Вынув из тонких пальчиков пластиковый стаканчик и бутылку, Рудобельский сразу забыл о бортпроводнице, отвернулся и, не успела Галкина открыть рот, чтобы предупредить моряка о клофелиновой добавке, осушил стакан.
Маргарита шумно втянула воздух.
Моряк между тем прикрыл кузнечика барахлом, снова наполнил стакан и поднес к носу одержимого делирием. Тот вцепился в стаканчик зубами, пуская струйки мимо рта, проглотил содержимое, со стоном закрыл глаза. Жизнь вливалась в мученика с каждым глотком.
Амнистированный, любуясь действием алкоголя, высказал вслух то, что подумал каждый:
– Живая вода, твою мать.
И добавил такое, что по эту сторону Минюста ни одному гражданину слышать не доводилась. Даже Рудобельский за двадцать лет службы на флоте ничего подобного не слышал.
– Пожалуйста, выбирайте выражения, здесь дети, – сделала попытку окоротить хама Галкина.
Адам с уважением покосился на рыжую: а она ничего, молодец, не из трусливых.
– Заткнись, а то открою люк и уроню тебя в космос, лярва. – Амнистированный с осуждением рассматривал огненную гриву бортпроводницы.
– Гражданин, – Маргарита подавилась, поняв, что простыми человеческими словами отморозка не достать, – предъявите ваш билет.
– А то высадишь на следующей остановке? – под хохот тюремных дружков издевался тот.
Маргарите точно вожжа под хвост попала:
– Предъявите билет.
– Может, тебе чё другое предъявить?
Хохот усилился, бортпроводница покраснела, как краснеют люди со светлой, тонкой кожей – до ушей, даже слезы выступили.
Рудобельский понял, что пора вмешаться:
– Слышь, обморок, дама при исполнении, так что не бузи, а то гальюн пойдешь продувать.

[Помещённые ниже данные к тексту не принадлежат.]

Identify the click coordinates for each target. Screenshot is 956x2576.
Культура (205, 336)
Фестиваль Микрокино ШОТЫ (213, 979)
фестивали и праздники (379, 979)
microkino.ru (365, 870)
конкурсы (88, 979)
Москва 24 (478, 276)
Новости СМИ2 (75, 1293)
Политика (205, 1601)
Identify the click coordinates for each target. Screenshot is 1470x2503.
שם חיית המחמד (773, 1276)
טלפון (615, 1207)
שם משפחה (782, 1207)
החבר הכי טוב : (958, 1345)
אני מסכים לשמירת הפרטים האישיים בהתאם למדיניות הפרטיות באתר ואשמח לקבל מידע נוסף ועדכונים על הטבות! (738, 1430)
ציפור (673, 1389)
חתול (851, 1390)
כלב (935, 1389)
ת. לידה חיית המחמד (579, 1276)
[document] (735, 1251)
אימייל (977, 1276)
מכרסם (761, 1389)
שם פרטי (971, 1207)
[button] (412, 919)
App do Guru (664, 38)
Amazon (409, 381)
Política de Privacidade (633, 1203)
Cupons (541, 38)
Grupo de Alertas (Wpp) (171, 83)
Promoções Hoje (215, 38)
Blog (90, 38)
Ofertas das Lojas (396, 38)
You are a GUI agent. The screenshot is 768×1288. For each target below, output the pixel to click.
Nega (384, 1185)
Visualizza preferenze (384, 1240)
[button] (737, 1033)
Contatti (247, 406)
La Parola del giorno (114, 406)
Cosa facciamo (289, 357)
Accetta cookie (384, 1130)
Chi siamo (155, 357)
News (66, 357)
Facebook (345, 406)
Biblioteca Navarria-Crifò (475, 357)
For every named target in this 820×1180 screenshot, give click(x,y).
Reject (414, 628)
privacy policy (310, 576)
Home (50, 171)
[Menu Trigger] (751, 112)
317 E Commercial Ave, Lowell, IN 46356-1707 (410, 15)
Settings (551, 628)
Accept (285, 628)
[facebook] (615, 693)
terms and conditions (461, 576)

– Чё-чё? – Плешивый был слишком пьян, чтобы оценить противника.
– Выйдем. – Волевой голос заставил обладателя татуированных перстней насторожиться.
Маргарита с тележкой оказалась между сторонами конфликта.
Рудобельский вновь откатил тележку, и та опять наехала на пострадавшую ногу Галкиной.
У Маргариты от боли и обиды брызнули слезы, силуэт моряка расплылся.
– Да отойдите, вы! – вместо того чтобы извиниться, рявкнул Рудобельский. Без церемоний оттеснил бортпроводницу, навис над типом с татуированными пальцами, схватил за шиворот, выдернул из кресла и потащил за шторку, за которой находились туалеты. Клевреты лысого проявили корпоративную солидарность, потянулась следом.